Bloomberg Law
Nov. 9, 2017, 4:09 PMUpdated: Nov. 9, 2017, 9:25 PM

Workplace Injury, Illness Rates Decline for Fifth Straight Year

Bruce Rolfsen
Bruce Rolfsen
Reporter

The likelihood of private industry workers being injured on the job declined for the fifth consecutive year, the Bureau of Labor Statistics estimated in a Nov. 9 report.

For employees in private industry, the injury and illness rate declined to 2.9 cases for every 100 full-time worker equivalents in 2016, down from 3.0 in 2015, the bureau said. The private industry rate has continually improved since 2003, when the rate was 5.0, with the exception of 2012 when numbers didn’t change from the prior year.

The rate for state and local government workers also declined, according to BLS. For 2016, the rate was 4.7, down from 5.1 in 2015.

The combined 2016 rate for all private and government workers was 3.2, lower than 3.3 in 2015. The estimated total number of work-related injuries and illness was 3.53 million, down from 3.66 million cases in 2015.

But the latest numbers are still too high, according to David Michaels, who was administrator of the Occupational Safety and Health Administration under President Barack Obama from December 2010 through January 2017.

“Whether it is 3 million, 4 million, or 5 million, it is unacceptable,” Michaels told Bloomberg Environment.

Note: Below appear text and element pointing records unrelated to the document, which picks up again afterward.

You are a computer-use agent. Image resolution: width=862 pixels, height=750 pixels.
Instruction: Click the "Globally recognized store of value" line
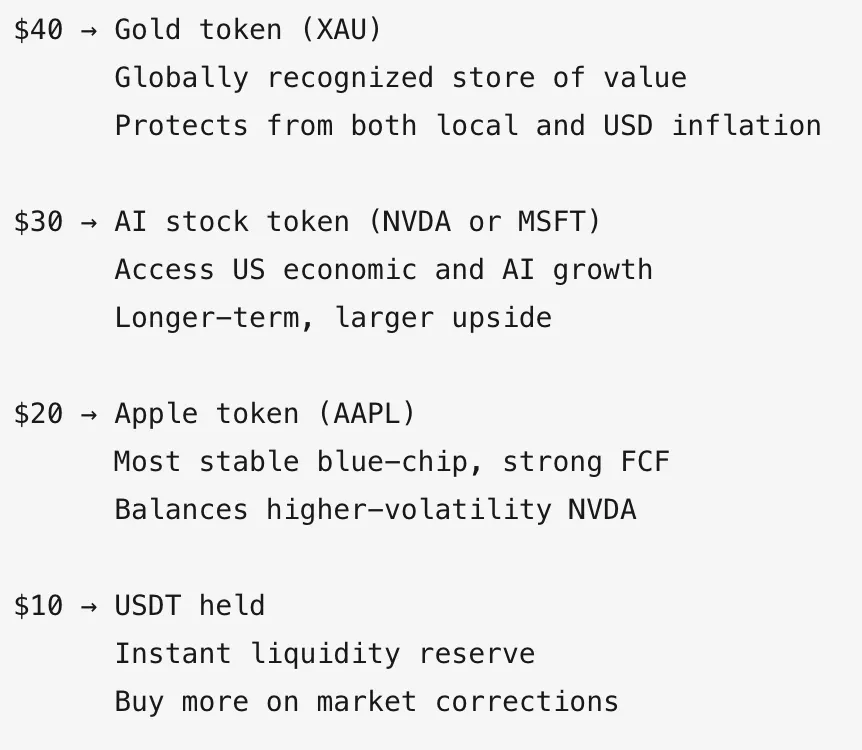[401, 78]
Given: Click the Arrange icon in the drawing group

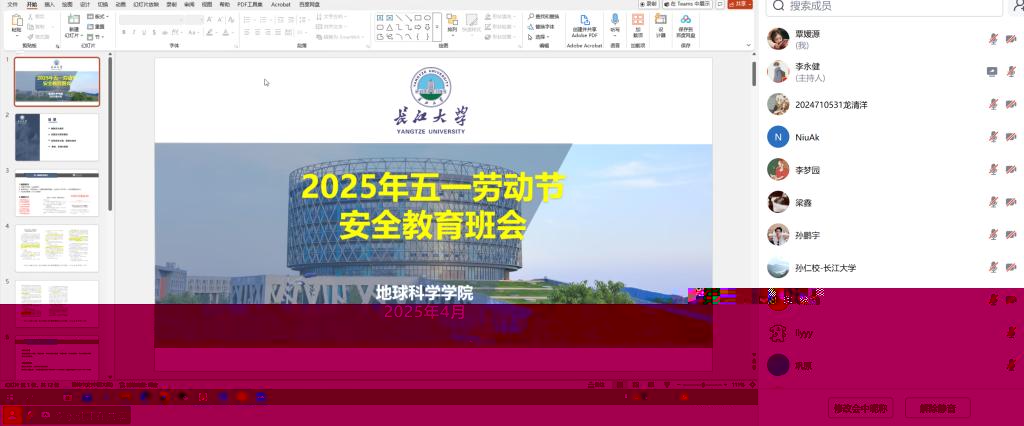Looking at the screenshot, I should click(x=452, y=24).
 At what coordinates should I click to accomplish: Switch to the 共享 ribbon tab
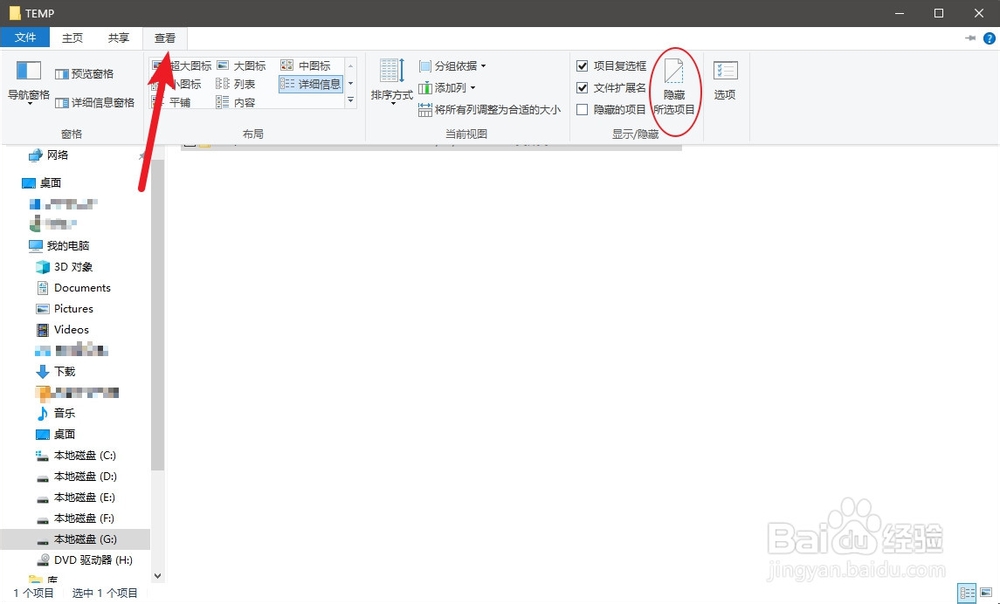pos(118,37)
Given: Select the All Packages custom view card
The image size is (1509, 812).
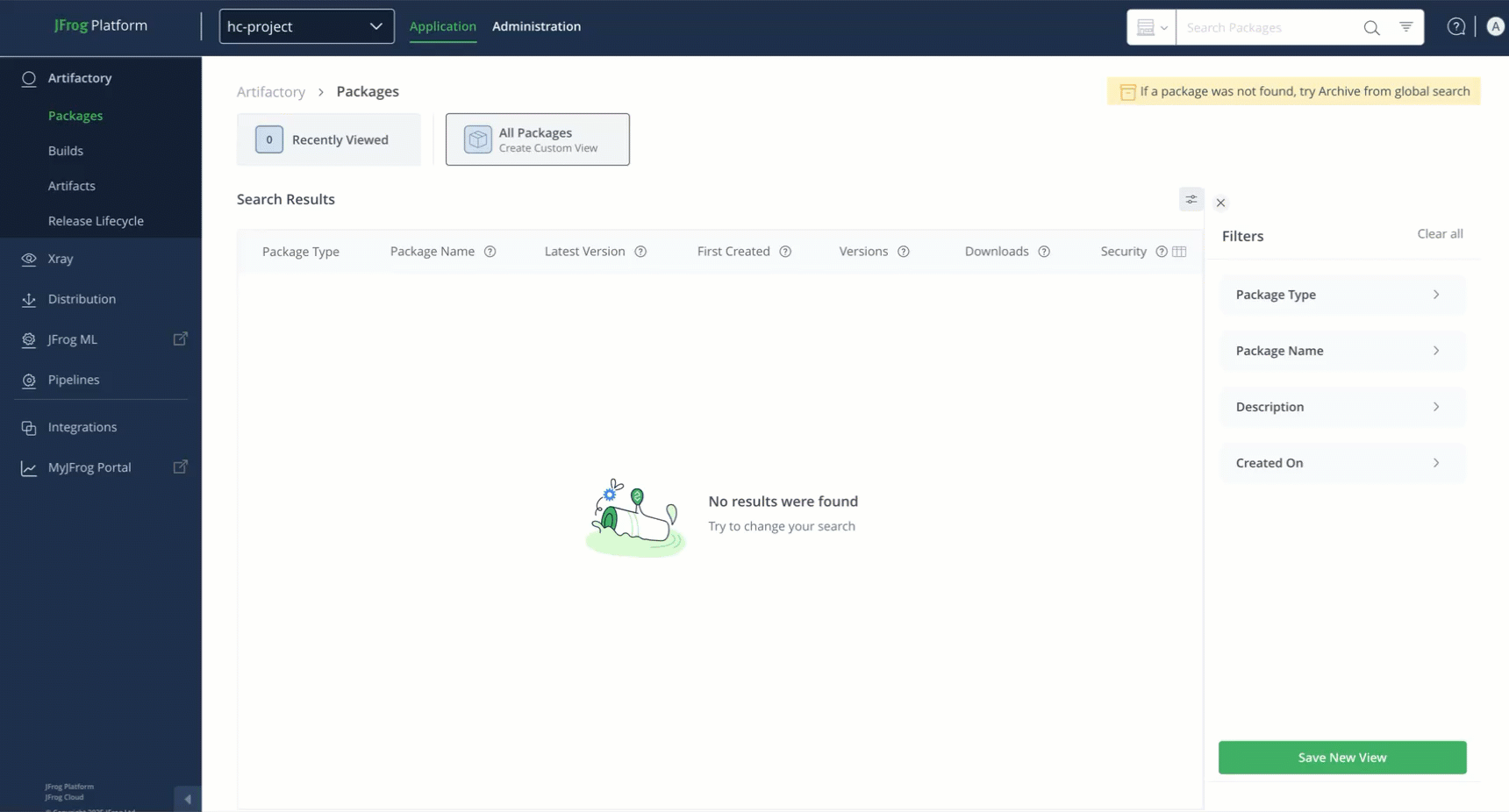Looking at the screenshot, I should (x=537, y=139).
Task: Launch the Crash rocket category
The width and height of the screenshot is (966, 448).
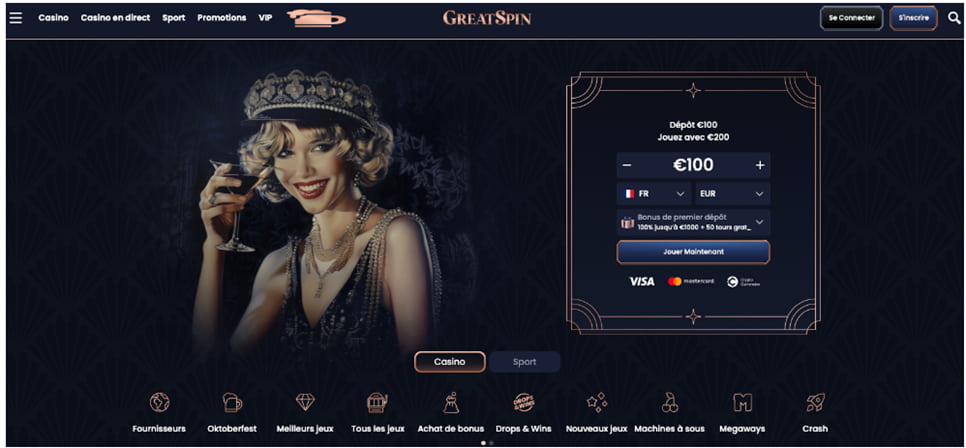Action: [815, 402]
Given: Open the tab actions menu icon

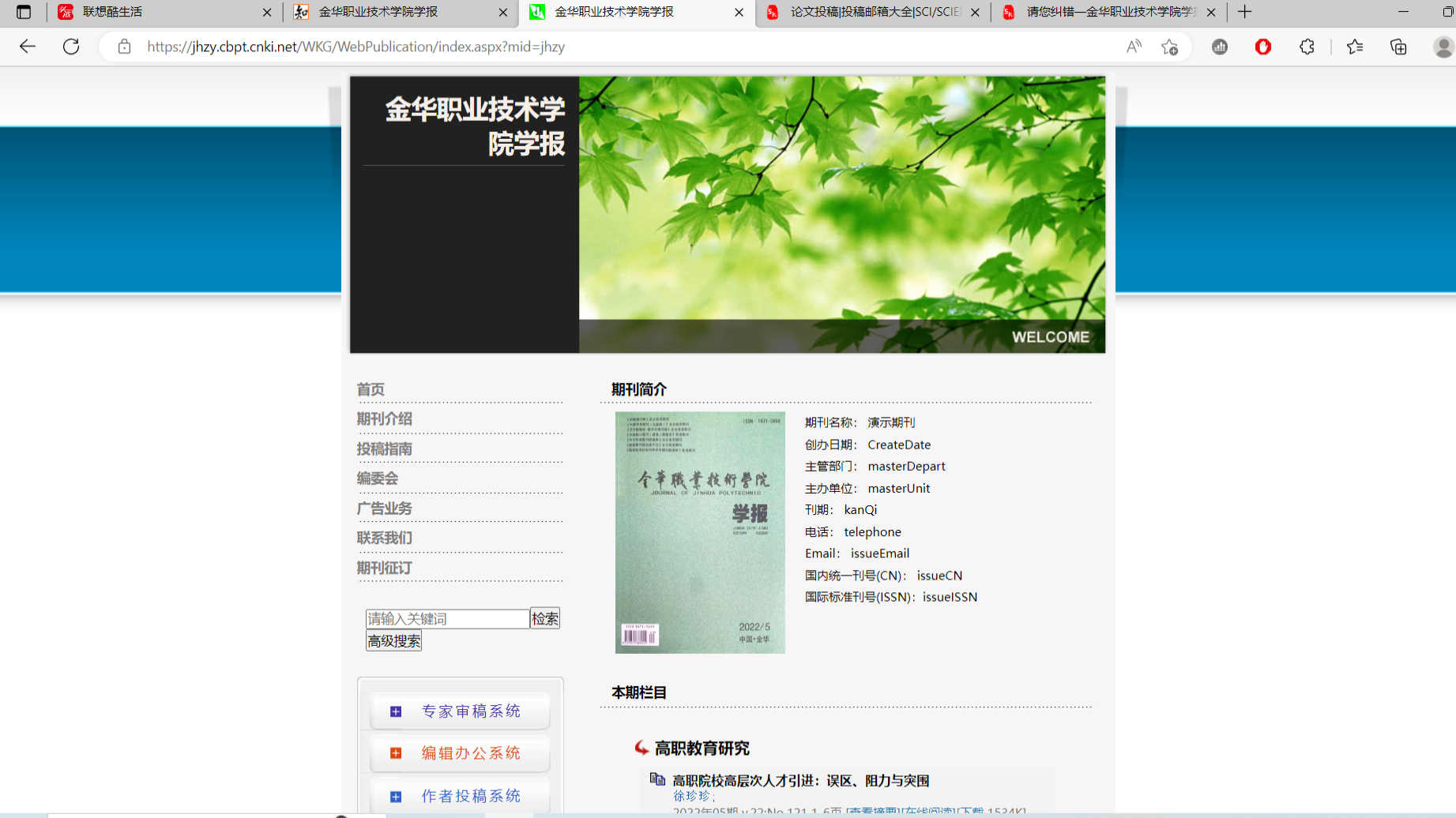Looking at the screenshot, I should [x=24, y=12].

He cited studies, paid for by the BLS, finding that the injury and illness data that employers submitted undercounted the actual number of cases compared to workers’ compensation claims and emergency room visit reports.

Further Study

A panel organized by the National Academies of Sciences, which includes Scott Mugno, President Donald Trump’s nominee to head OSHA, is expected to release a report in 2018 on how to improve work-related injury and illness data collection.

The rate for injuries serious enough to cause a worker to miss at least one day from a job didn’t decline, Peg Seminario, safety and health director of the AFL-CIO and a member of the academies panel, said after an initial review of BLS’s 2016 numbers.

The rate for private industry workers stalled at 1.6 cases for every 100 full-time equivalent workers.

Its leadership needed to review the data before making any comment, OSHA told Bloomberg Environment.

Specifics

The improvement largely came from a lower rate for minor injuries—1.3 in 2016, down from 1.4 in 2015—and from injuries in which an employee missed at most one day from work.

Among specific private industries, construction, manufacturing, wholesale trade, and retail trade had statistically significant declines in their rates, the BLS said.

Construction’s rate improved to 3.2 cases, down from 3.5 in 2015. Among specific types of contractors, those with above-average rates, were framing (7.0), structural steel (6.3), roofing (5.6), and water and sewer (4.1).

Manufacturers had a rate of 3.6 cases, down from 3.8 in 2015. The rate for retailers was 3.3 compared to 3.5 in 2015, while wholesalers reported a rate 2.8, lower than 3.1 for 2015.

The BLS numbers are based on confidential reports that about 240,000 employers submitted to the bureau. The collected information is similar to the data that OSHA requires many employers to keep on injuries and illnesses requiring medical treatment beyond first aid.

(Updated with comments from former OSHA Administrator David Michaels and AFL-CIO health and safety director, Peg Seminario.)